On est au coeur d’une bataille énorme : à qui confie-t-on nos investissements, notre transports ? Au marché ou à l’Etat ? Certains représentants de l’Etat nous disent même qu’il faudrait la confier au marché pour que cela soit mieux géré… mais attendez… des représentants de l’Etat qui disent ça ! Dans une commune, si le maire gère mal la mairie on change le maire, on ne va pas confier la gestion de la commune aux entreprises du coin, c’est très très grave.

Ça m’emmène sur le dernier axe de notre contre-projet qui est celui de la démocratisation de l’entreprise publique. Il faut que cela soit des comités de lignes qui décident des orientations de l’entreprise. C’est aux usagers et aux salariés de choisir et de décider pour le service public. Il faut bien sûr des méthodes d’arbitrages notamment via les élus régionaux mais le besoin doit partir des usagers. Il faut également des contre pouvoirs au conseil d’administration, notamment par le parlement.

La confrontation est donc totale.

Le statut des cheminots est directement visé. Pour les jeunes il représentait une entrée sécurisée et protégée dans le monde du travail. Ce sont ces jeunes qui seront encore en première ligne de la réforme ? C’est par eux que l’on veut tirer les droits de tous vers le bas ?

Il y a une vraie tentative d’opposition entre les générations. Heureusement cela ne fonctionne pas trop chez les cheminots car il y a une tradition de transmission du savoir faire, de l’expérience, etc. Si l’on transmet les savoir-faire, il n’est pas question de ne pas transmettre avec les droits sociaux.

D’autant plus que nos droits sociaux reposent sur le collectif. Les retraites, bien sûr, mais également le système de promotion interne qui repose sur le nombre de salariés et donc sur l’entrée de nouveaux jeunes. La solidarité intergénérationnelle c’est donc une valeur morale mais qui prend aussi effet dans le réel du fonctionnement de notre système.

Les jeunes sont également des usagers très fréquents des lignes de la sncf, notamment régionales. Quelles vont être les conséquences de cette réforme pour eux  ?

Il y effectivement beaucoup de lignes menacées. Soit directement soit dans l’après au vu des préconisations du rapport Spinetta. Si l’Etat ne veut pas mettre de moyens sur le système ferroviaire, il sacrifiera les petites lignes en ne les finançant pas et en les faisant reposer sur les régions, alors même que les régions n’en ont pas les moyens. La décision de fermeture des lignes ne seront donc pas prises à Paris mais dans les faits…

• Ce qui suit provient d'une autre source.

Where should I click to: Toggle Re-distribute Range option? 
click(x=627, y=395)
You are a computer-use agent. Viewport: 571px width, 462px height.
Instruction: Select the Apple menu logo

Il y a une autre réalité, si on raisonne dans une logique de rentabilité comme le gouvernement souhaite l’instaurer, ce qui rapporte à la SNCF c’est la 1ere classe, les voyages d’entreprises. Ce qui ne rapporte pas du tout c’est les lycéens, les étudiants, les chômeurs, les anciens, etc.

Donc nous devons opposer à cette logique de rentabilité, une logique d’égalité.

Pensez vous réussir à faire reculer le gouvernement ?

Nous avons mis en avant un calendrier de trois mois mais la grève durera en fonction des positions du gouvernement. Les modalités de lutte seront décidées par les cheminots à chaque fois.

Nous savons que nous sommes face à un gouvernement de combat mais nous sommes prêts à tenir dans la durée, y compris en créant des convergences avec les mobilisations en cours notamment chez les jeunes ou dans d’autres secteurs. Donc oui nous sommes confiants.